Combattants de l’ALN prise dans les années 1950 en Algérie.

 


Lors du cessez-le-feu qui mit fin aux combats entre l'armée française et les indépendantistes algériens en mars 1962, on comptait environ 1 350 prisonniers (civils et militaires, algériens et français) aux mains du FLN. Et si l'on tente d'évaluer le nombre de Français enlevés par le FLN et son bras armé, l'ALN, avant cette date, on peut l'estimer à environ 500 pour les civils et 430 pour les militaires. Un peu plus de la moitié sont restés à jamais disparus. Ces chiffres peuvent paraître dérisoires quand on sait que les prisonniers aux mains des autorités coloniales étaient nettement plus nombreux, sans parler des millions d'Algériens qui furent obligés de quitter leurs maisons pour vivre dans des camps de regroupement afin de priver les Djounoud de toute possibilité de se mouvoir "comme des poissons dans l'eau" sur le territoire algérien...

Le livre que consacre aujourd'hui aux prisonniers du FLN l'historienne Raphaëlle Branche, déjà auteur d'un remarquable ouvrage de référence sur la torture*, peut sembler s'attaquer à une question mineure. Ce n'est pourtant pas le cas, car son travail très documenté montre que la problématique des prisonniers de guerre fut déterminante à bien des égards pour le déroulement des événements, entre 1954 et 1962. Et pas seulement parce que l'exécution de trois soldats français captifs de l'ALN, en représailles à l'exécution de patriotes à Alger, fut à l'origine de l'effondrement de la IVe République française et du retour du général de Gaulle.
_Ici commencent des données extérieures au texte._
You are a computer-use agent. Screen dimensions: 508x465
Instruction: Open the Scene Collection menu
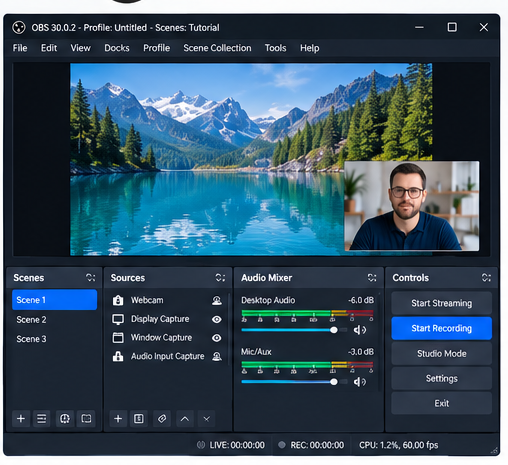217,48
À partir du moment où le colonisateur considérait les indépendantistes comme des rebelles, des hors-la-loi ou des coupeurs de route ("fellaghas"), il était essentiel pour le FLN de démontrer que son combat était une lutte pour le droit des peuples à disposer d'eux-mêmes. Autrement dit que les Français menaient une guerre contre une armée de libération. Et comment mieux le démontrer qu'en détenant - et parfois en libérant - des prisonniers de guerre, au sens de ces conventions internationales que Paris n'entendait pas respecter pour maintenir la fiction du simple "maintien de l'ordre" en Algérie ? La démonstration avait de surcroît le mérite de "compenser symboliquement", comme l'écrit justement l'auteur, le déséquilibre des forces entre les deux parties, quelques dizaines de milliers de maquisards armés face à un demi-million de soldats. En outre, les enlèvements de civils ou de militaires entretenaient un climat d'insécurité sur les routes et dans les campagnes prouvant que l'Algérie était bien la terre des Algériens.

Électrifiés

Les combattants indépendantistes n'étaient pour autant guère désireux de faire des prisonniers, même si des "otages" français pouvaient se révéler fort utiles. Il était difficile d'assurer leur sécurité en menant des actions de guérilla impliquant une mobilité permanente. Surtout pendant la seconde partie de la guerre, quand, après le bouclage des frontières par des barrages électrifiés, les combattants des wilayas furent le plus souvent réduits à la défensive. D'où la forte mortalité qui frappa ces prisonniers qui partageaient les terribles conditions de vie des Djounoud. Et qui, après guerre, n'eurent droit à aucune attention de la France, puisque leur seule existence venait rappeler à quel point, entre 1954 et 1962, on refusa contre toute évidence de considérer les "événements" comme une guerre.

* La Torture et l'Armée pendant la guerre d'Algérie, 1954-1962, Paris, Gallimard, 2001.